- [Task]: Copy exactly, beginning with the line holding "The width and" and ending with the final line of the data beneath this task; copy nothing else, and leave out every picture.

[Collected data]
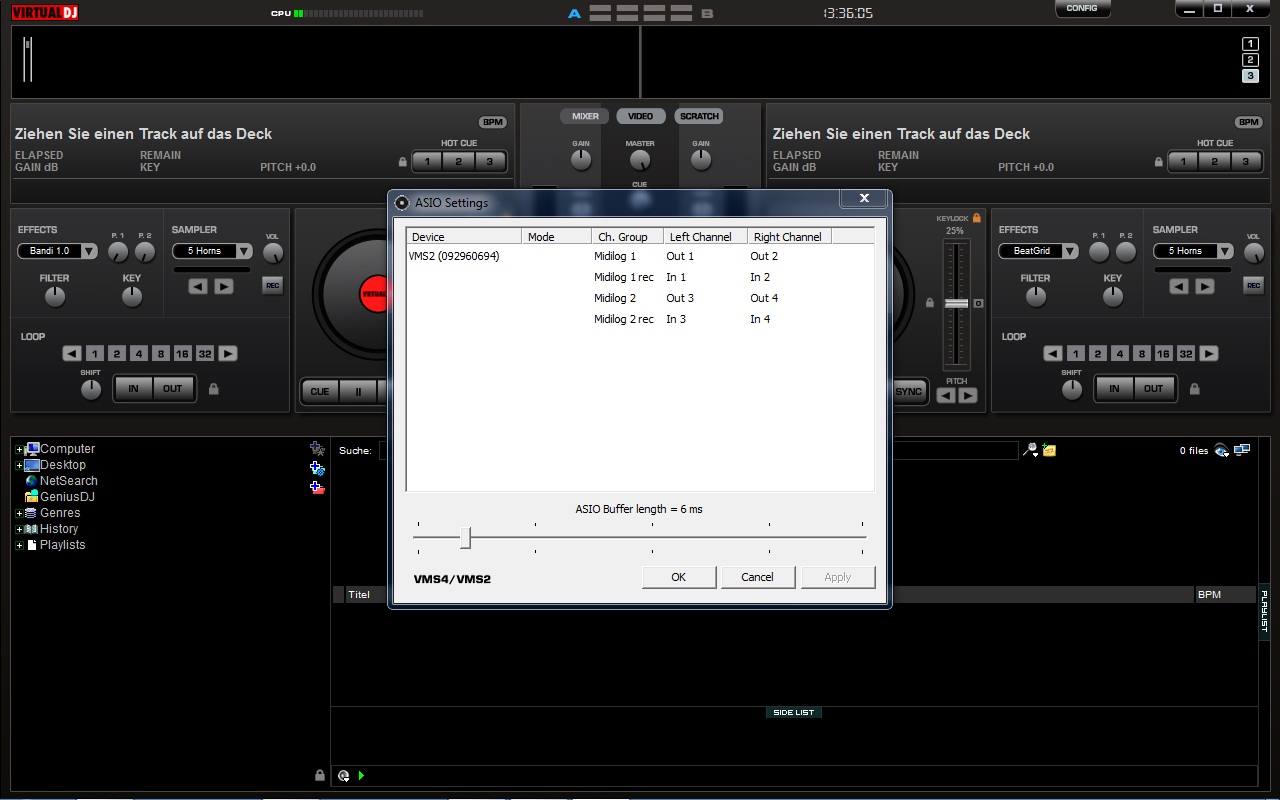Screen dimensions: 1280x800
Task: Click the browser panel lock icon
Action: point(320,775)
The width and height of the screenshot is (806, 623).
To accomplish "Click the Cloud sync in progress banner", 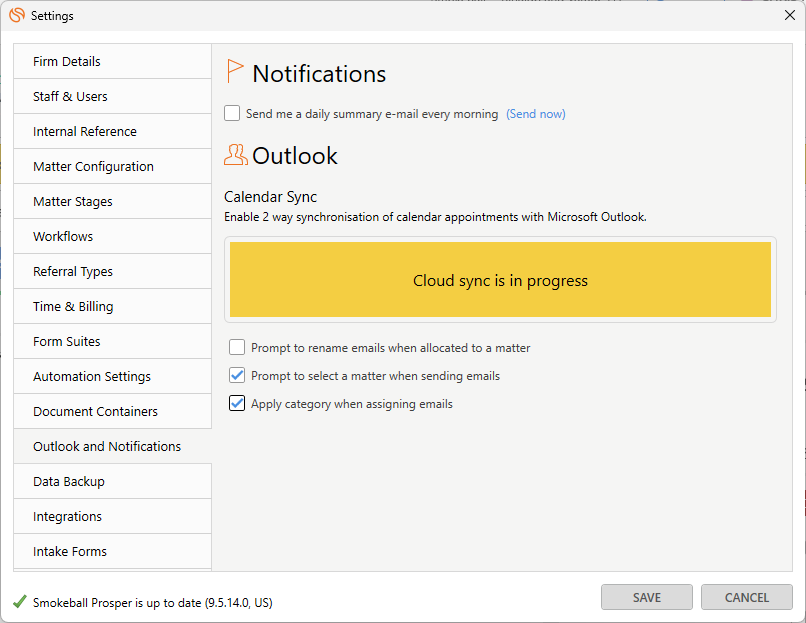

- [Problem solution]:
The width and height of the screenshot is (806, 623).
To accomplish "Click the Cloud sync in progress banner", 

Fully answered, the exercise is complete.